_Data in this exercise:_
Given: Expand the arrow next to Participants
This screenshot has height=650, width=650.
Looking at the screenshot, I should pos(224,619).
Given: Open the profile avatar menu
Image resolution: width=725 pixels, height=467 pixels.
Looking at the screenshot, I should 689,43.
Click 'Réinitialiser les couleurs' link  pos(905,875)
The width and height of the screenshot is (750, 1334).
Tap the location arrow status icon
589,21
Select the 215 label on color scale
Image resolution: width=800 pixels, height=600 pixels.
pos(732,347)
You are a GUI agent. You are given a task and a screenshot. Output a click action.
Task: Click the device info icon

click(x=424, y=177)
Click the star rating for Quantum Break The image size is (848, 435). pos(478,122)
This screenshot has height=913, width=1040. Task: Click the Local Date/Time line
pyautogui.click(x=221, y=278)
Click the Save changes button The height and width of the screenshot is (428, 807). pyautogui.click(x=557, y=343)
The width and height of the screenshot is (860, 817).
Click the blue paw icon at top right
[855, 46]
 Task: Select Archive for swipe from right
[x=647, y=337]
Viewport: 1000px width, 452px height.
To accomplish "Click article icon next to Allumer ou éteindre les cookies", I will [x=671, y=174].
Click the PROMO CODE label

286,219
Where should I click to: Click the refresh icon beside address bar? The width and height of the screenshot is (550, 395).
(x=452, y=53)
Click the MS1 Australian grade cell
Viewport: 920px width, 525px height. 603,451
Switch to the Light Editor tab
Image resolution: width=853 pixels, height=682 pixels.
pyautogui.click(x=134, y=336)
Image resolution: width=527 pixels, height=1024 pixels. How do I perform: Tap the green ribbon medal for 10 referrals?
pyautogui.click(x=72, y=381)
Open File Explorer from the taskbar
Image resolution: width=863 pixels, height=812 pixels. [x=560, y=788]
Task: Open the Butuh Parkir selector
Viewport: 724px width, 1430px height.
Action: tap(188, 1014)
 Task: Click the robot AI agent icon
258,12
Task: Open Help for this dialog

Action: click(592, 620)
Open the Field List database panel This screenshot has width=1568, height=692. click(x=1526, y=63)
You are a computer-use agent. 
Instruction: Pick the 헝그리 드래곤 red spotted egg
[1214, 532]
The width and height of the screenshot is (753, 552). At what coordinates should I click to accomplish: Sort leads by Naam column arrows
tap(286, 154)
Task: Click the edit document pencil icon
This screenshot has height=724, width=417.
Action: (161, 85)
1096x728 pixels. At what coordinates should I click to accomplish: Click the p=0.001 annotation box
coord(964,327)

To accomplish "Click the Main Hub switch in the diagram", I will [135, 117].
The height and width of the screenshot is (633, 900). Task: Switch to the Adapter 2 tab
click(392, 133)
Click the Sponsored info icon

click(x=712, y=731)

_Exercise directions:_
Each of the records should be retyped exactly.

_Completed task:_
Given: Expand the arrow next to Participants
This screenshot has height=650, width=650.
Looking at the screenshot, I should pos(224,619).
Given: Open the profile avatar menu
Image resolution: width=725 pixels, height=467 pixels.
Looking at the screenshot, I should 689,43.
Click 'Réinitialiser les couleurs' link  pos(905,875)
The width and height of the screenshot is (750, 1334).
Tap the location arrow status icon
589,21
Select the 215 label on color scale
Image resolution: width=800 pixels, height=600 pixels.
pos(732,347)
You are a GUI agent. You are given a task and a screenshot. Output a click action.
Task: Click the device info icon

click(x=424, y=177)
Click the star rating for Quantum Break The image size is (848, 435). pos(478,122)
This screenshot has height=913, width=1040. Task: Click the Local Date/Time line
pyautogui.click(x=221, y=278)
Click the Save changes button The height and width of the screenshot is (428, 807). pyautogui.click(x=557, y=343)
The width and height of the screenshot is (860, 817).
Click the blue paw icon at top right
[855, 46]
 Task: Select Archive for swipe from right
[x=647, y=337]
Viewport: 1000px width, 452px height.
To accomplish "Click article icon next to Allumer ou éteindre les cookies", I will [x=671, y=174].
Click the PROMO CODE label

286,219
Where should I click to: Click the refresh icon beside address bar? The width and height of the screenshot is (550, 395).
(x=452, y=53)
Click the MS1 Australian grade cell
Viewport: 920px width, 525px height. 603,451
Switch to the Light Editor tab
Image resolution: width=853 pixels, height=682 pixels.
pyautogui.click(x=134, y=336)
Image resolution: width=527 pixels, height=1024 pixels. How do I perform: Tap the green ribbon medal for 10 referrals?
pyautogui.click(x=72, y=381)
Open File Explorer from the taskbar
Image resolution: width=863 pixels, height=812 pixels. [x=560, y=788]
Task: Open the Butuh Parkir selector
Viewport: 724px width, 1430px height.
Action: tap(188, 1014)
 Task: Click the robot AI agent icon
258,12
Task: Open Help for this dialog

Action: click(592, 620)
Open the Field List database panel This screenshot has width=1568, height=692. click(x=1526, y=63)
You are a computer-use agent. 
Instruction: Pick the 헝그리 드래곤 red spotted egg
[1214, 532]
The width and height of the screenshot is (753, 552). At what coordinates should I click to accomplish: Sort leads by Naam column arrows
tap(286, 154)
Task: Click the edit document pencil icon
This screenshot has height=724, width=417.
Action: (161, 85)
1096x728 pixels. At what coordinates should I click to accomplish: Click the p=0.001 annotation box
coord(964,327)

To accomplish "Click the Main Hub switch in the diagram", I will [135, 117].
The height and width of the screenshot is (633, 900). Task: Switch to the Adapter 2 tab
click(392, 133)
Click the Sponsored info icon

click(x=712, y=731)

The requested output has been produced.